- _Your assignment_: Once the line containing "Where should I" is located in the records below, repeat it and all lines that follow it exactly, leaving out any picture.

Content starts

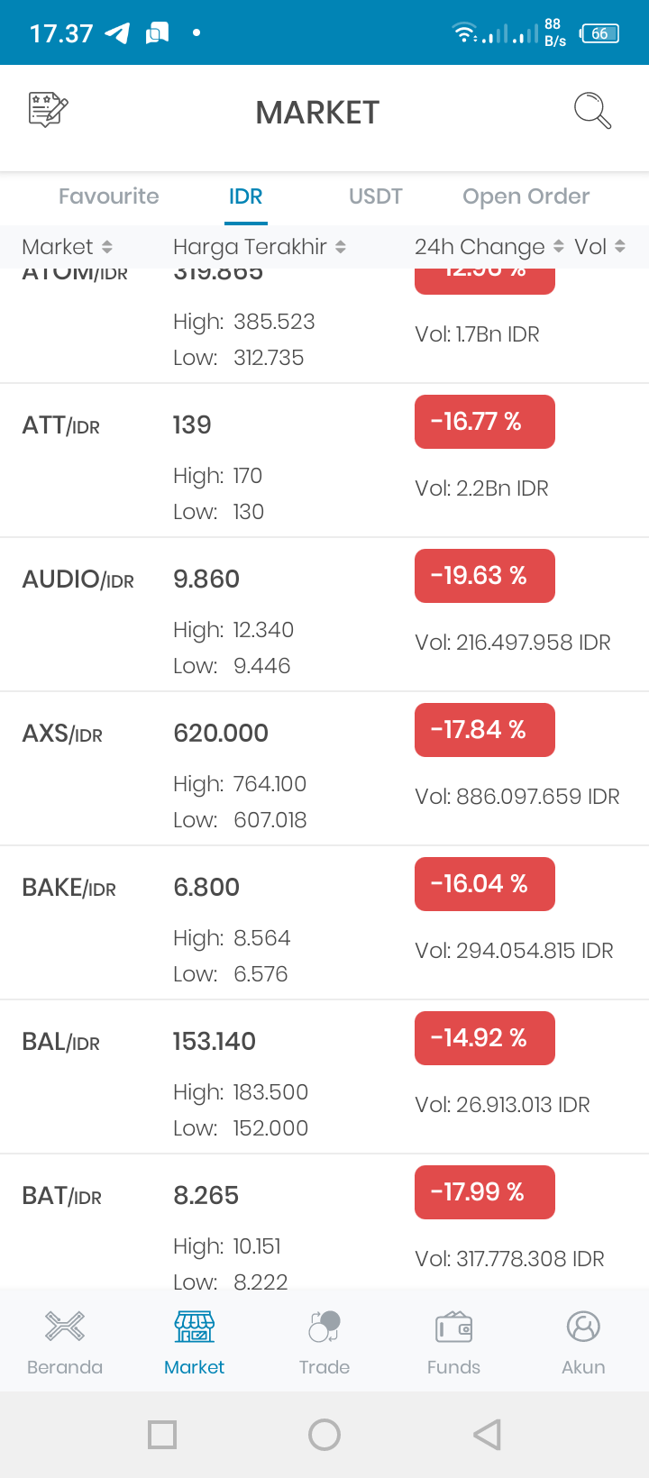The width and height of the screenshot is (649, 1478).
Task: Tap the Android back triangle
Action: (487, 1435)
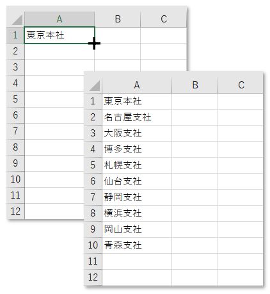Select column B header in back sheet
The height and width of the screenshot is (294, 270).
(118, 19)
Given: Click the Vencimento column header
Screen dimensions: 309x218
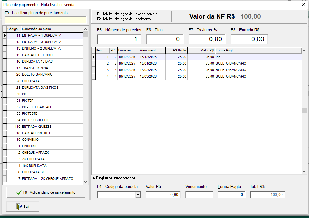Looking at the screenshot, I should tap(152, 50).
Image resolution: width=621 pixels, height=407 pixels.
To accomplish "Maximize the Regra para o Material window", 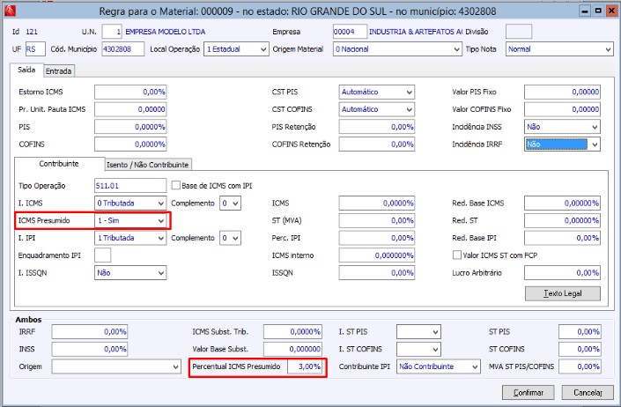I will click(597, 10).
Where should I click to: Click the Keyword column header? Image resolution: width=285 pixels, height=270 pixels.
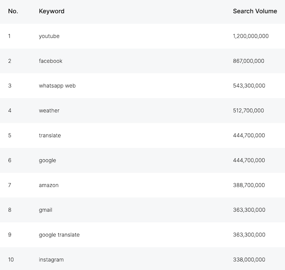tap(51, 11)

Content ends

- _Response to this exercise_:
Where should I click to: Click the Keyword column header? Image resolution: width=285 pixels, height=270 pixels.
tap(51, 11)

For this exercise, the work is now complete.